Purpose: To present our experience in treating large vestibular schwannomas abutting the brainstem with stereotactic radiosurgery (SRS) or fractionated stereotactic radiosurgery (fSRS) alone without surgery.
Methods: At our institution, we have increasingly performed Gamma Knife (GK) SRS/fSRS alone for patients clinically diagnosed as having a Koos Grade 3 or 4 acoustic neuroma. In this study, we retrospectively reviewed the treatment plans of 23 patients treated with this approach from 3/2014-1/2021, and reported the dosimetric indexes and treatment outcomes. All patients were prescribed a dose of 12Gyx1 or 6Gyx5 fractions, planned using the Leksell GammaPlan (LGP), and treated with the GK Perfexion (before 5/2018) or ICON system (after 6/2018) of our institution. Dosimetric indexes collected included gradient index (GI), Paddick Conformity Index (CI), and maximal dose and V10/23Gy (per TG101 dose constraints) of the brainstem. To measure changes in tumor volume, post-treatment imaging was imported into LGP and the index lesion was individually contoured.

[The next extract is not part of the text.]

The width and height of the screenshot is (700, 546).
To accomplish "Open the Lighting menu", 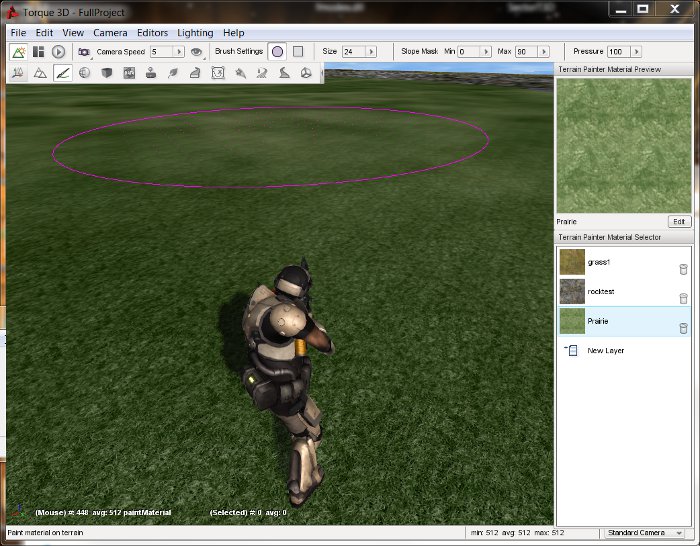I will click(195, 33).
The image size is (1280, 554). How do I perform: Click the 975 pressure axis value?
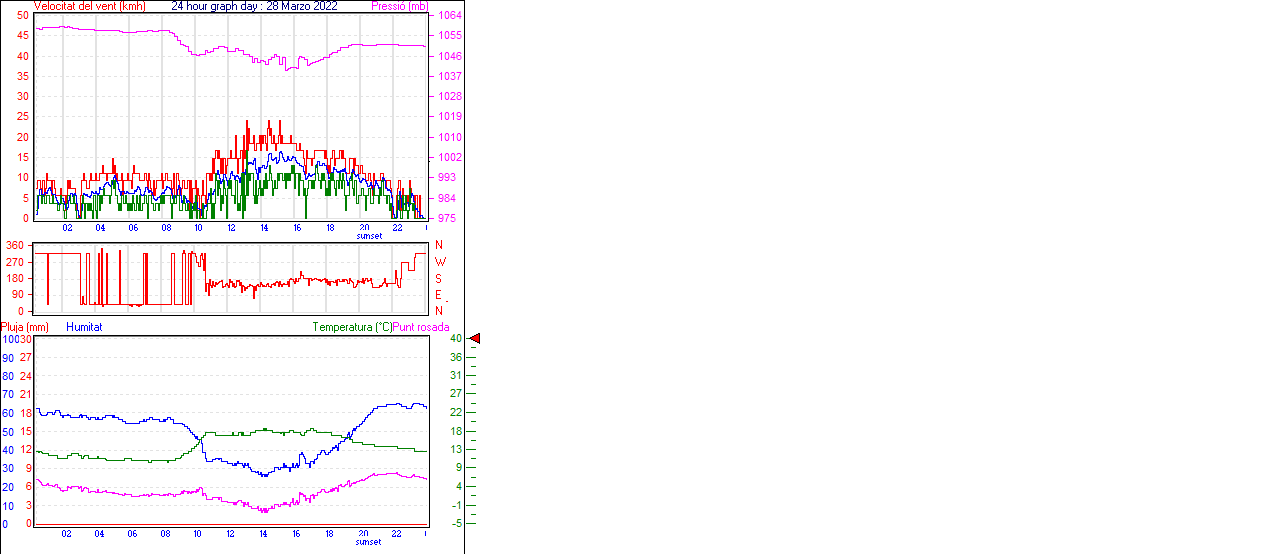coord(449,218)
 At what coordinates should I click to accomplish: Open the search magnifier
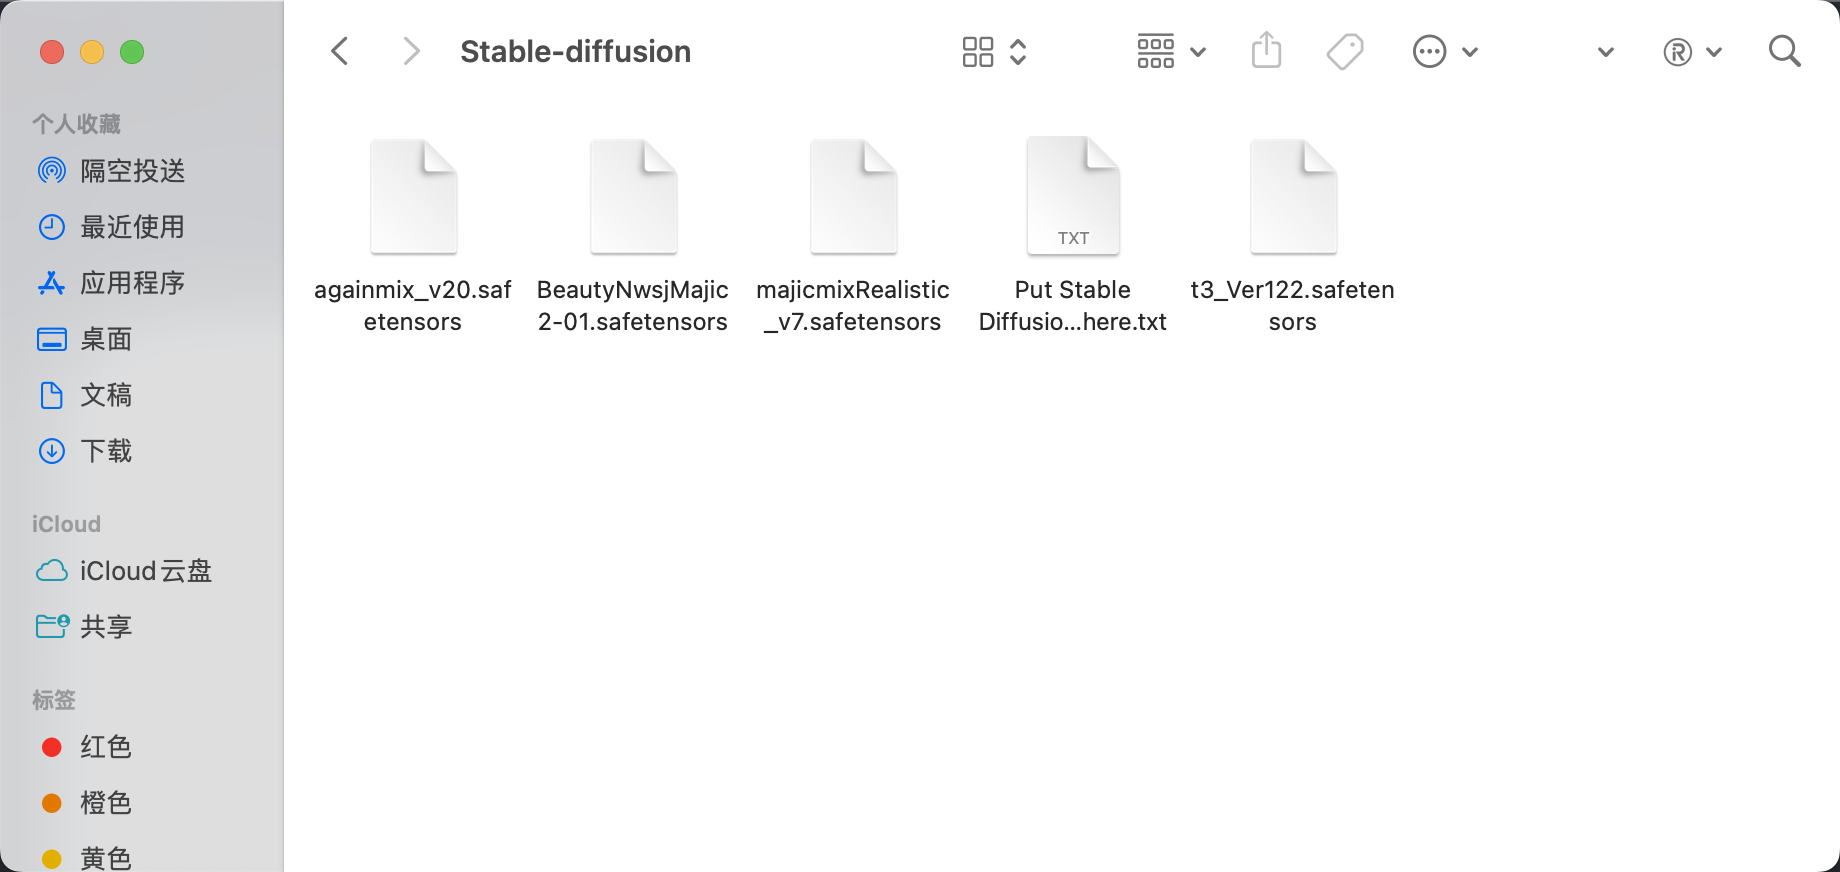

Results: All treatments demonstrated excellent local control with limited toxicity. All except 2 treated targets touched the brainstem. The mean±standard deviation for the CI is 1.23±0.08 and for the GI is 3.00±0.24. For the brainstem, the mean maximal dose and V10Gy are respectively 12.20±3.77 Gy and 0.097± 0.097 cm3 for 12Gyx1 fractionation. The mean maximal dose and V23Gy are respectively 26.53±1.078 Gy and 0.096±0.130 cm3 for 6Gyx5 fractionation. The majority of the follow-up scans showed increased tumor volumes at 6 months and decreased/stabilized volume in the 18-month plan.
Conclusion: Large vestibular schwannomas can be safely treated with SRS/fSRS alone. The brainstem constraints in TG101 for single and five fractions can be met. This treatment approach is proven effective based on the follow-up scans. Further data is also needed to appropriately compare hypofractionated vs single-fractionated SRS in this population.